Description:
Hi,
we have setup a 3 node (named sl03, sl04 and sl07) InnoDB Cluster one month ago and everything has worked as expected until yestarday evening: after a brief network outage one of the member, sl03 (the primary member), has not been able to reconnect to the cluster. During this outage all the members were seen as unreachable from each other.
In the error log of sl03 we noticed this:
2019-06-27T17:00:09.092624Z 1185164 [ERROR] [MY-010584] [Repl] Slave I/O for channel 'group_replication_recovery': error connecting to master 'mysql_innodb_cluster_r1742162625@sl04:3306' - retry-time: 60 retries: 1, Error_code: MY-001045
so we checked the mysql.user table of each node:
sl04
mysql> select User,Host,password_last_changed from mysql.user where User like 'mysql_inn%' order by password_last_changed;
+----------------------------------+-----------+-----------------------+
| User | Host | password_last_changed |
+----------------------------------+-----------+-----------------------+
| mysql_innodb_cluster_r1744353246 | % | 2019-05-31 17:20:11 |
| mysql_innodb_cluster_r1744353246 | localhost | 2019-05-31 17:20:11 |
| mysql_innodb_cluster_r1744356490 | % | 2019-05-31 17:20:43 |
| mysql_innodb_cluster_r1744356490 | localhost | 2019-05-31 17:20:43 |
+----------------------------------+-----------+-----------------------+
sl03
mysql> select User,Host,password_last_changed from mysql.user where User like 'mysql_inn%' order by password_last_changed;
+----------------------------------+-----------+-----------------------+
| User | Host | password_last_changed |
+----------------------------------+-----------+-----------------------+
| mysql_innodb_cluster_r1742162625 | % | 2019-05-31 11:15:04 |
| mysql_innodb_cluster_r1742162625 | localhost | 2019-05-31 11:15:05 |
| mysql_innodb_cluster_r1742697308 | % | 2019-05-31 12:44:11 |
| mysql_innodb_cluster_r1742697308 | localhost | 2019-05-31 12:44:11 |
| mysql_innodb_cluster_r1742710154 | % | 2019-05-31 12:46:20 |
| mysql_innodb_cluster_r1742710154 | localhost | 2019-05-31 12:46:20 |
| mysql_innodb_cluster_r1742735096 | % | 2019-05-31 12:50:29 |
| mysql_innodb_cluster_r1742735096 | localhost | 2019-05-31 12:50:29 |
| mysql_innodb_cluster_r1744353246 | % | 2019-05-31 17:20:11 |
| mysql_innodb_cluster_r1744353246 | localhost | 2019-05-31 17:20:11 |
| mysql_innodb_cluster_r1744356490 | % | 2019-05-31 17:20:43 |
| mysql_innodb_cluster_r1744356490 | localhost | 2019-05-31 17:20:43 |
+----------------------------------+-----------+-----------------------+
sl07
mysql> select User,Host,password_last_changed from mysql.user where User like 'mysql_inn%' order by password_last_changed;
+----------------------------------+-----------+-----------------------+
| User | Host | password_last_changed |
+----------------------------------+-----------+-----------------------+
| mysql_innodb_cluster_r1744353246 | % | 2019-05-31 17:20:11 |
| mysql_innodb_cluster_r1744353246 | localhost | 2019-05-31 17:20:11 |
| mysql_innodb_cluster_r1744356490 | % | 2019-05-31 17:20:43 |
| mysql_innodb_cluster_r1744356490 | localhost | 2019-05-31 17:20:43 |
+----------------------------------+-----------+-----------------------+
as you can see in node sl07 and sl04 the user mysql_innodb_cluster_r1742162625 is not present.

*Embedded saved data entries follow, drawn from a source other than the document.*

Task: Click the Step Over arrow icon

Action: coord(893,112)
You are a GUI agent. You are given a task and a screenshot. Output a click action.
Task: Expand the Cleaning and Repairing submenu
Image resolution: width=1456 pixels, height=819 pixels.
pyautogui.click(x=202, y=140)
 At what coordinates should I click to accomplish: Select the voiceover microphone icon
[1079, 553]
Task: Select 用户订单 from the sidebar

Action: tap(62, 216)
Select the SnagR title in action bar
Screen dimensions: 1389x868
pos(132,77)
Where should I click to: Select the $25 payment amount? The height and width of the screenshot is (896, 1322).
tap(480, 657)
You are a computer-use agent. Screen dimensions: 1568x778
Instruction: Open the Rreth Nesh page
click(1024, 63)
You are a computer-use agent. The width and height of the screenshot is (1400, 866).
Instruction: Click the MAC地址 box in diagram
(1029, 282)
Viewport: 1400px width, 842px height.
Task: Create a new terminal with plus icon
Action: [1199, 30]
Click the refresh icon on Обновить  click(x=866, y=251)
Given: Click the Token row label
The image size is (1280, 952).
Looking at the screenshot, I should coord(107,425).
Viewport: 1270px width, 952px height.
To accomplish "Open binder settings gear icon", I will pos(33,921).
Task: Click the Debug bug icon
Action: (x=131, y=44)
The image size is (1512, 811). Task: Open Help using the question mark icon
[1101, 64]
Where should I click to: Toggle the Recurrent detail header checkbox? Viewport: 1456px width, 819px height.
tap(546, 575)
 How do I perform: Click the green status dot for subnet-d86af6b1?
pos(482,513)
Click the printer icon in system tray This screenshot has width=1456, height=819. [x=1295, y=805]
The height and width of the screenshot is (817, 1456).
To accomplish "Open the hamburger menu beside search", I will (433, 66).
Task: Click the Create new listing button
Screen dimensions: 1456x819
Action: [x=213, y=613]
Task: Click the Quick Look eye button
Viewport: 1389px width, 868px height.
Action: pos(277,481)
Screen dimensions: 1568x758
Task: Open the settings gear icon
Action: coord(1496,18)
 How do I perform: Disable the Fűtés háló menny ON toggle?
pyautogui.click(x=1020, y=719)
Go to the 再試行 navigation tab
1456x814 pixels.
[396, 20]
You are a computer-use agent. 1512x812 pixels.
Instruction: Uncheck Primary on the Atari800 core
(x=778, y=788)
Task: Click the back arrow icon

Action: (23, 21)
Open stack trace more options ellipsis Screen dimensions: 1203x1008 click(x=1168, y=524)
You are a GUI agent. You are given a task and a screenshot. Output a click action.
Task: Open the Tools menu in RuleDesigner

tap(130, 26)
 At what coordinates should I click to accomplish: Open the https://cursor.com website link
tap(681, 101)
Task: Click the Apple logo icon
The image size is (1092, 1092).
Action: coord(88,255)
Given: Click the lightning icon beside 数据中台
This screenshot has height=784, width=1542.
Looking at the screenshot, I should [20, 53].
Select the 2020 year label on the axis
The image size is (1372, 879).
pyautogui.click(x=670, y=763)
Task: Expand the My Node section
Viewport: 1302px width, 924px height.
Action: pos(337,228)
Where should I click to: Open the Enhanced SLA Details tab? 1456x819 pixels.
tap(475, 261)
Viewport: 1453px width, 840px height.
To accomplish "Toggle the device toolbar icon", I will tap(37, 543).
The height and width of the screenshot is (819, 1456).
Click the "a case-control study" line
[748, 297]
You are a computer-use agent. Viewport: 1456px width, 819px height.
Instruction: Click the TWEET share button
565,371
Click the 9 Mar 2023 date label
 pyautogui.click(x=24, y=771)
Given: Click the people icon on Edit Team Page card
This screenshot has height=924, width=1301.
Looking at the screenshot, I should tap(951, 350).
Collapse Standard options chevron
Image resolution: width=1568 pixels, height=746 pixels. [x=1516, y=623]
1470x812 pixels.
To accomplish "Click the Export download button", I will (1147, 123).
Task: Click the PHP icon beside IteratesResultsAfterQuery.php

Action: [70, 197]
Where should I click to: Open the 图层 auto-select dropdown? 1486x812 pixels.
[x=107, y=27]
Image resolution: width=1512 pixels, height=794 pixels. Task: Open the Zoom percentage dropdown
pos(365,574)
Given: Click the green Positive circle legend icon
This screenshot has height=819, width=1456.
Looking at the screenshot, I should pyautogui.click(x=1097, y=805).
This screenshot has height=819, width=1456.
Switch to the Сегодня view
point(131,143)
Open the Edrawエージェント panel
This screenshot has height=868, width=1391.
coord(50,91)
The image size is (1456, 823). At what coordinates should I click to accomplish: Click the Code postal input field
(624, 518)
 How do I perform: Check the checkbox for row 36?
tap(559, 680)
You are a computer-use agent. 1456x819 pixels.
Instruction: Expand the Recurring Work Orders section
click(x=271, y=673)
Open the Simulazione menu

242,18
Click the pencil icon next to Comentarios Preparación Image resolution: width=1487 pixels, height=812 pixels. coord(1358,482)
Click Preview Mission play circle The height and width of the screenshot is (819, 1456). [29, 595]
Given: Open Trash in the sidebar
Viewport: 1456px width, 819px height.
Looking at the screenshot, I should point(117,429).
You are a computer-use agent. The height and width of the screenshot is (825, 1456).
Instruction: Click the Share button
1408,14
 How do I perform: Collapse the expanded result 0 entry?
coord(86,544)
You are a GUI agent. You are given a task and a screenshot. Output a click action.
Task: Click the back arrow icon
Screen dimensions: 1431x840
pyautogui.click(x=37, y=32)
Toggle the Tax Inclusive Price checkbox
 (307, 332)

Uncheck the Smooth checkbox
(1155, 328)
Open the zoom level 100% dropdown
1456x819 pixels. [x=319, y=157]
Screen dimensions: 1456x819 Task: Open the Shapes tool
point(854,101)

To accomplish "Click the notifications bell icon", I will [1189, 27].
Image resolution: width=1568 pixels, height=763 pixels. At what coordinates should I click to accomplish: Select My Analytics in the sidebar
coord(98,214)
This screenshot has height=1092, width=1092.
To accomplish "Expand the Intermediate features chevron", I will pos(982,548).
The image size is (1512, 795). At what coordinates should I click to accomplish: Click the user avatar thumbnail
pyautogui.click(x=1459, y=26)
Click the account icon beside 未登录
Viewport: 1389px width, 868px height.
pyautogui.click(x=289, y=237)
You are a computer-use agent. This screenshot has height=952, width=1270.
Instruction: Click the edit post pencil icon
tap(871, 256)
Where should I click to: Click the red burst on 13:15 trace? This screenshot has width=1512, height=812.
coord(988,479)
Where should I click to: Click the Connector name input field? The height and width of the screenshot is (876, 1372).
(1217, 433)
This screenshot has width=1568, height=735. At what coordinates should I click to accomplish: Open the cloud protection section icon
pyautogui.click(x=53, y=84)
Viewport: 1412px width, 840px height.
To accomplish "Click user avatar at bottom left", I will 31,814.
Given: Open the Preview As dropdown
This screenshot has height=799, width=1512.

To get the password of this user we relied on the data present in mysql.slave_master_info (with channel name "group_replication_recovery").
After adding the missing user in sl04 and sl07 and granting the replication privilege we could rejoin sl03 to the cluster successfully.
Why the user was missing from sl04 and sl07?
Why there are many users named "mysql_innodb_..." in sl03?
Who created these users?
Should I remove the users that are unique to sl03?
Please note that these users can connect from any host to mysql: isn't it a security concern? Can I limit the access to the memebers of the cluster?
Thanks in advance.
Stefano Rocca
How to repeat:
I cannot reproduce it because I don't know how it happened (who creates this users?)
Suggested fix:
While creating the cluster, ask for the creation of a user to use for group recovery.